In a statement, VTA said that its “costs and schedule estimates were updated to address comments” from federal officials, “including the risk of a slower tunnel boring machine advance rate.” It said the duration and scheduling of the tunneling will be negotiated with the contractor, Kiewit Shea Traylor.
The feds raise several other concerns in the report that could further compound challenges, such as inflation rates for transit projects that are ticking higher in California than the national average and what they describe as a lack of a clear plan for the $2.7 billion in contingency funds that VTA has set aside in case something goes wrong.
VTA said that its staff is in the process of “updating the Risk and Contingency Management Plan” to be included in the agency’s submission for the federal grant money.
The agency is also bracing for the potential for litigation over two separate environmental reviews for the project with complaints about the impact on air quality, traffic, and street vendors.
In June, a law firm representing the San Jose Sharks pro hockey team sent two separate letters to VTA arguing that the transit agency has yet to study the impact that construction along West Santa Clara Street, where the SAP Center is located, will have on hockey games and concerts.
“Closing the sidewalk on the south side of West Santa Clara Street during the construction period will result in new or substantially more severe impacts on transportation, emergency access and hazards, among others,” lawyers for the team wrote in one of the letters. “If the sidewalk on the south side of West Santa Clara Street is closed, it is reasonably foreseeable that vendors will be displaced to the north side of West Santa Clara Street and other areas around SAP Center.”
The law firm argues that displacing the vendors will impact traffic and potentially block fire exits.

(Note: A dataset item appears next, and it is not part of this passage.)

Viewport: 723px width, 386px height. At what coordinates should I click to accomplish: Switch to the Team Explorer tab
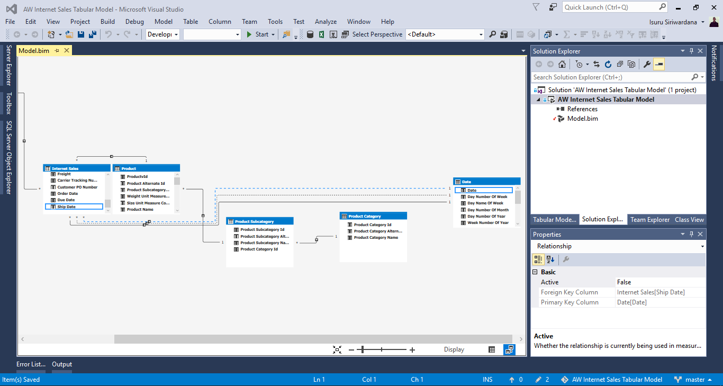650,219
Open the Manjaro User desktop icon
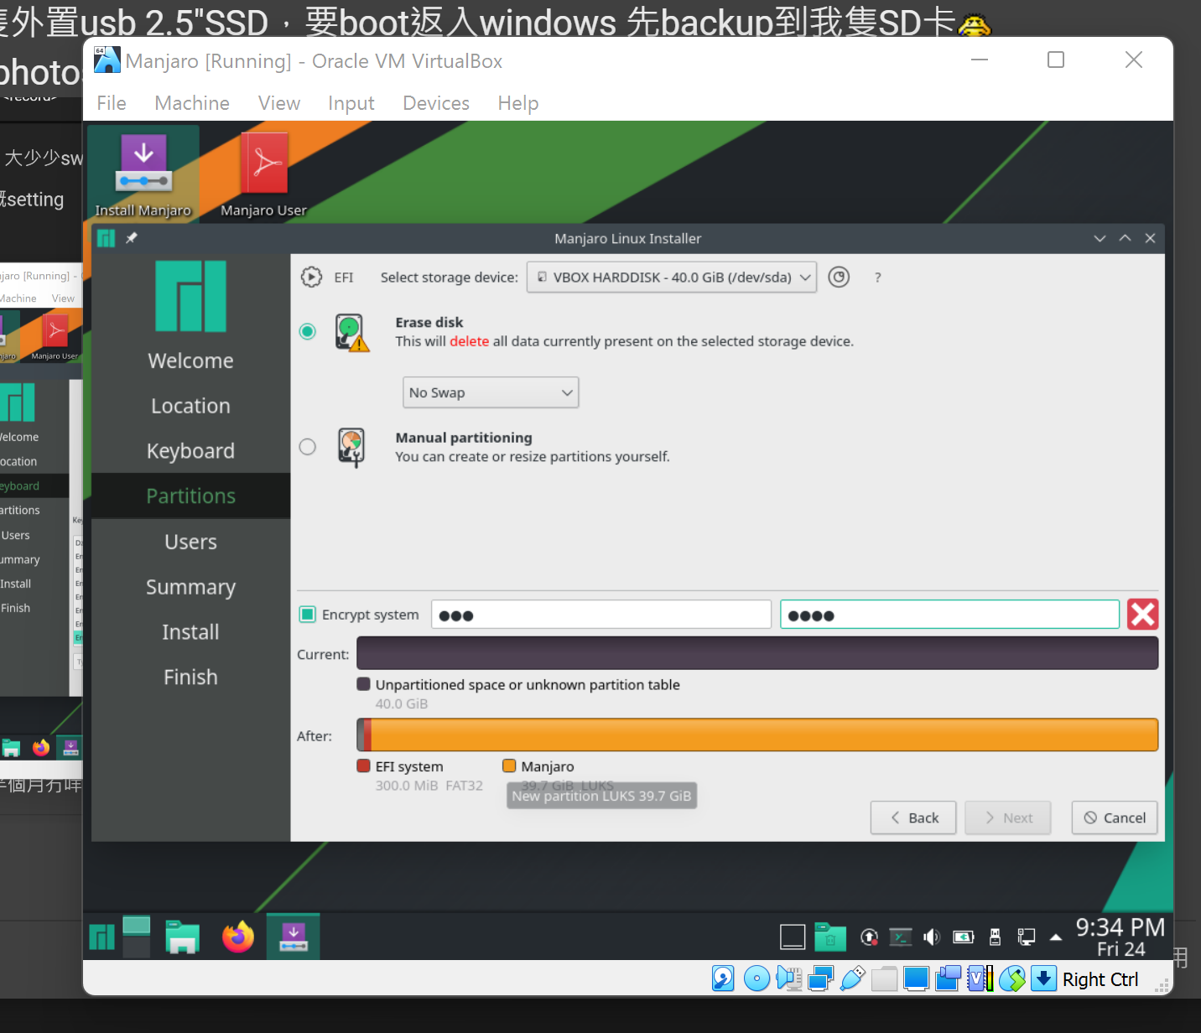The image size is (1201, 1033). (x=263, y=174)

They estimate that about 25 street vendors plus 100 hot dog carts typically fit in the area.
Meanwhile, concerns that VTA won’t get the full 49.4% it’s asking for from the government are rising. Santa Clara County Supervisor Cindy Chavez, who serves as the chair of VTA’s board of directors, said she was “alarmed” when she found out the feds didn’t fully fund another local transit project.

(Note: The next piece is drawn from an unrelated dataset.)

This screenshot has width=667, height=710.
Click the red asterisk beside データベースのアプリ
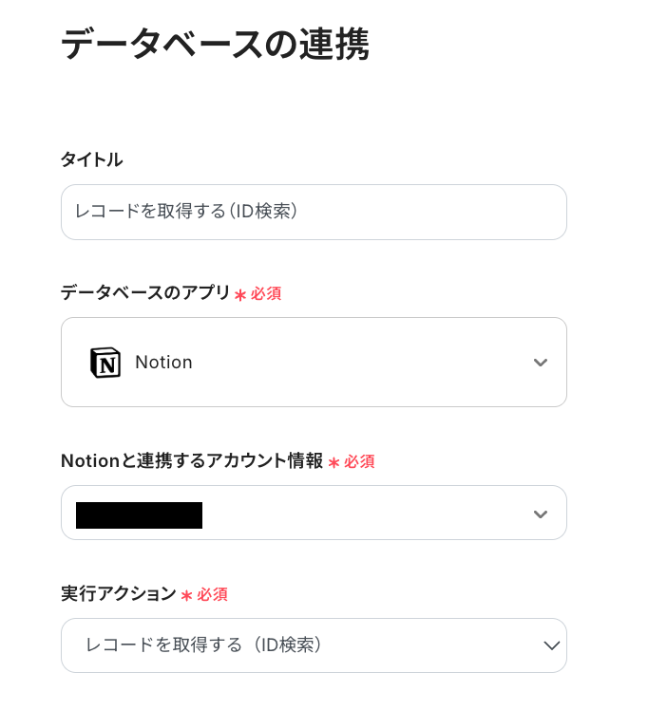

In May, the FTA committed $3.4 billion to the Transbay Downtown Rail Extension Project that will extend Caltrain from the Fourth and King streets station to the Salesforce Transit Center in downtown San Francisco. Project designers had asked the feds to cover 49.4%, or $4.077 billion, of the total cost. However, the feds ended up only allocating money for 41% of the project.

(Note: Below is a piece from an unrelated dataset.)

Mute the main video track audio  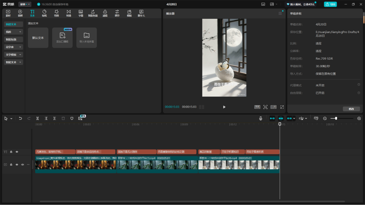coord(23,165)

Chavez said Santa Clara County has taxed itself “pretty significantly” for the San Jose BART extension and that it should show the federal government how committed VTA is to the project.
“We are not coming to the table with 30% of the money we are coming with 51% and we are shovel ready,” she said. “The urgency I’m feeling is pretty profound.”
VTA said in a statement that the agency is “amid intense conversations with the Federal Transit Administration and fighting for every dollar we can secure for this project, which will create 75,000 well-paying jobs and provide the potential for further development of housing and commercial property.”
“It is a very competitive landscape for transit project funding,” VTA said. “We are fighting for every dollar we can secure for this project.”